Pedro Miguel
Las críticas al
indicador del producto interno bruto (PIB) per cápita como indicador
estrella del desarrollo de un país no son nada nuevo. El economicismo es
un mal enfoque cuando se trata de aplicar a todos los aspectos de la
vida de una sociedad. El propio Simon Kuznets, inventor del sistema de
contabilidad nacional y uno de los primeros economistas que relacionó de
manera hipotética el crecimiento económico como causal de distribución
del ingreso, admitió, en fecha tan temprana como 1934, que resultaba
improcedente calcular el bienestar de un país a partir del incremento a
su renta nacional individualizada.
Sin embargo, la pretensión devino parte integrante de la ideología
dominante, hasta el punto de que el PIB fue adoptado como rasero
prácticamente único del éxito o el fracaso de las administraciones
nacionales. Así, por ejemplo, la sempiterna animadver-sión de los medios
occidentales hacia el régimen chino fue hecha de lado por una babeante
admiración a los elevados índices de crecimiento de la potencia asiática
y las elevadas cifras de su PIB mataron la atención sobre la represión
de Tiananmen.
La más obvia de las objeciones a la asociación mecánica entre PIB per
cápita y bienestar tiene que ver con que tal indicador es una
abstracción matemática y que el promedio no refleja el grado de equidad
en la distribución de la riqueza generada: mil dólares de PIB per cápita
puede indicar un reparto igualitario de un millón de dólares entre mil
personas a razón de mil dólares para cada una, pero también una realidad
en la que 999 personas acceden a 100 dólares cada una, en tanto que un
solo individuo se queda con 900 mil 100 dólares. La observación aplica
directamente a México, donde el PIB per cápita correspondiente a 2018
(cifras del Banco Mundial) fue de 20 mil 616 dólares; en plena igualdad
distributiva, esto habría debido significar un ingreso de mil 718
dólares mensuales para cada habitante del país. El célebre coeficiente
de Gini tendría que ser un complemento indispensable al PIB para
determinar el contexto de igualdad o desigualdad en el que se presenta
el crecimiento económico.
Sin duda, la de disfrazar la desigualdad no es la única objeción al
PIB y acaso no la más importante. Curiosamente, uno de los primeros que
denunciaron en este siglo la absurda inferencia de bienestar a partir de
ese indicador fue un reconocido promotor del malestar social: el ex
presidente Nicolas Sarkozy, quien en 2008 convocó al premio Nobel de
Economía Joseph Stiglitz y a otras eminencias, las cuales confirmaron,
en un informe de 300 páginas, la improcedencia del disparate. Incluyeron
en el documento un ejemplo descarnado y crudo: los embotellamientos
pueden hacer crecer el PIB debido al mayor consumo de gasolina, pero
empeora el humor de los habitantes de las urbes, por no hablar de la
calidad del aire.
Es claro que la medición del ingreso no necesariamente refleja grados
de bienestar, que no toma en cuenta factores como salud (física y
mental), educación, armonía con la sociedad y con el mundo ni grado de
satisfacción personal o colectiva. Hay multimillonarios profundamente
infelices y personas que con recursos materiales limitados, modestos e
incluso escasos manifiestan un grado razonable de bienestar. Y es que si
bien existen factores que son universalmente indispensables para
lograrlo –alimentación, vivienda, educación, salud–, muchos otros
difieren de país a país, de región a región y de cultura a cultura.
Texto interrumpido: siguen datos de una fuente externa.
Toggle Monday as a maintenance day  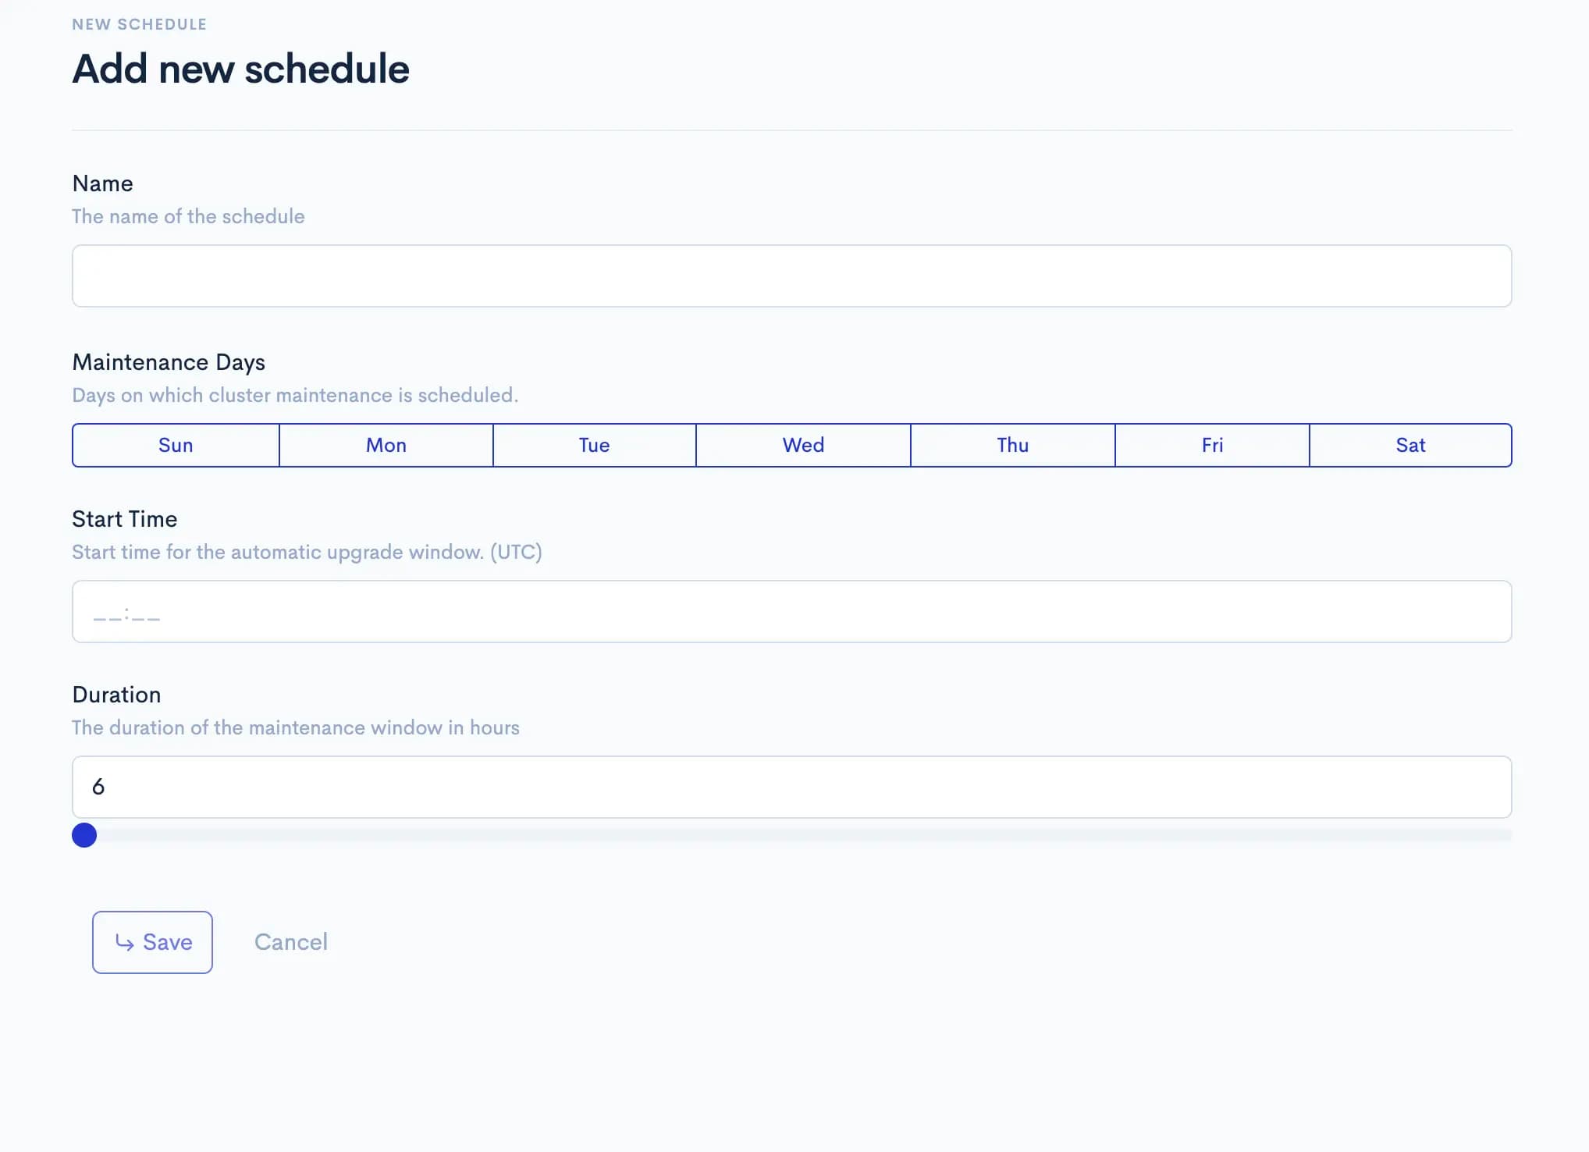point(386,445)
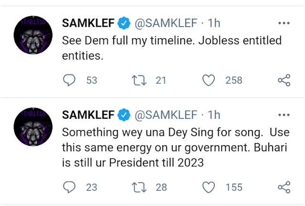Like the tweet with 258 likes

(x=208, y=81)
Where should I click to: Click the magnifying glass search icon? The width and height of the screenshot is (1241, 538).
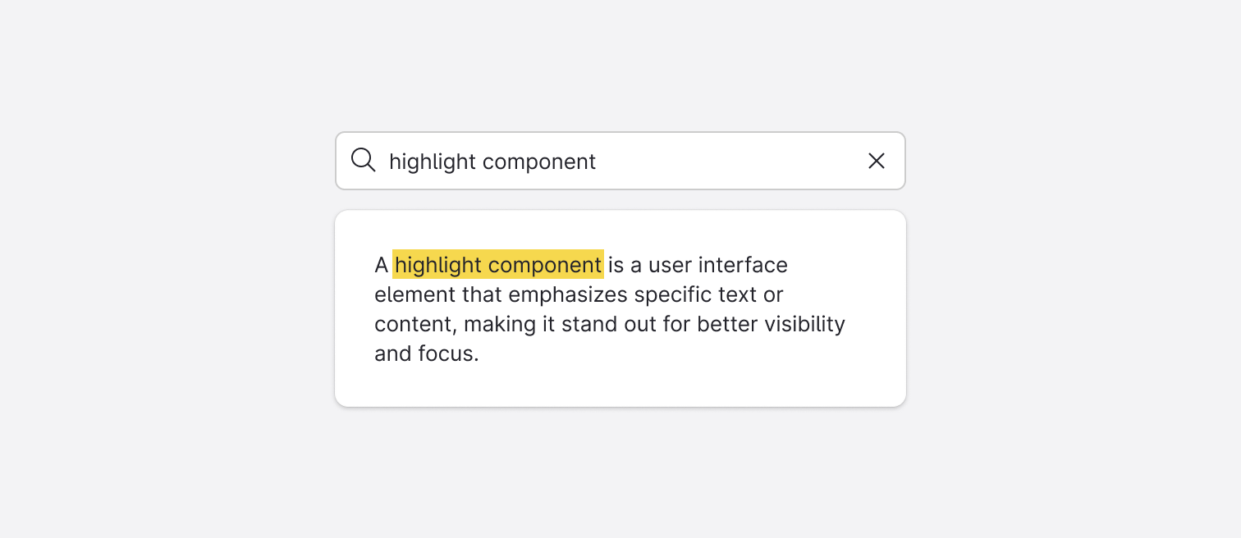363,160
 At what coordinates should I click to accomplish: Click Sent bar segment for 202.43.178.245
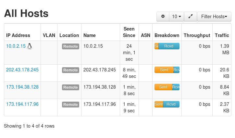[x=164, y=70]
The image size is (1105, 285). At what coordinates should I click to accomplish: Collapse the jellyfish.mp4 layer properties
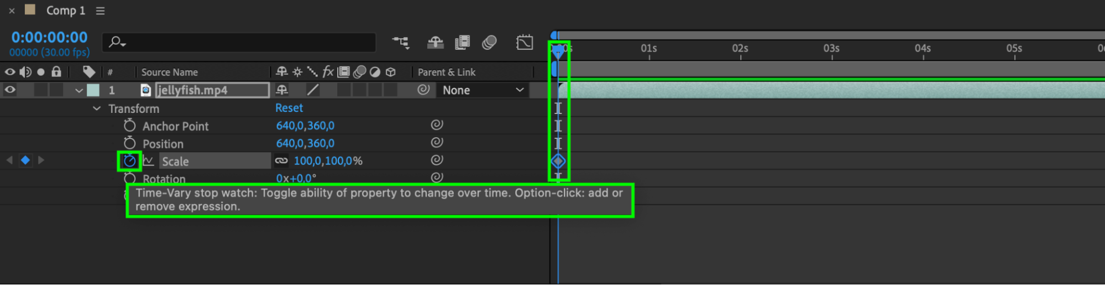pyautogui.click(x=79, y=90)
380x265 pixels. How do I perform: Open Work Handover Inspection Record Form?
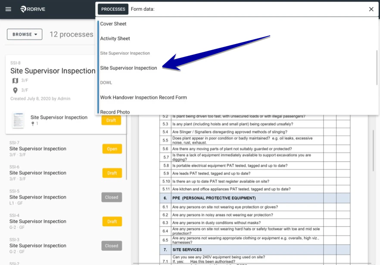coord(143,97)
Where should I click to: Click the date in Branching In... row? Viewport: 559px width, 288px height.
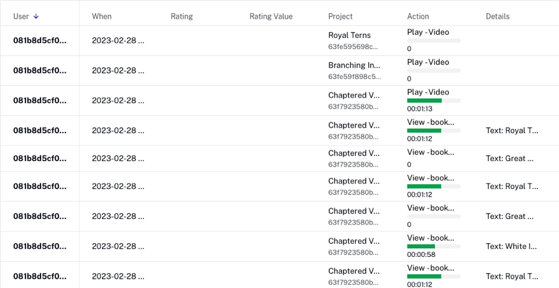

Hasta ahora, el principal problema al que se han enfrentado los
múltiples intentos por determinar el bienestar de los países es la
dificultad intrínseca de cuantificar algo que existe y es real, pero que
escapa a toda medición posible porque pertenece al terreno de una
experiencia personal o colectiva en la que los parámetros varían de
persona a persona, de familia a familia, de municipio a municipio e
incluso de religión a religión.
Una primera consideración derivada de esta dificultad es que tal vez
resulte imposible determinar el bienestar nacional a partir de un modelo
predeterminado por una autoridad y que deben ser las colectividades de
la base social las que diseñen sus propios instrumentos para calificar
su satisfacción o insatisfacción con el entorno inmediato, con las
instituciones, con las condiciones materiales y con la vida en general.
De esa forma, el
censode bienestar, por llamarle de alguna manera, tendría que ser un ejercicio colectivo y de abajo hacia arriba que necesitaría, más que métodos de medición, criterios de homologación para lograr una evaluación nacional consistente. De todas formas, acaso el producto principal del procedimiento no sería una cifra ni una flecha en una escala, sino un mapa tridimensional, o de múltiples capas, en el que se reflejaran los estados de ánimo del conjunto de la nación.
Puede ser así o de otras maneras, pero es un desafío muy estimulante.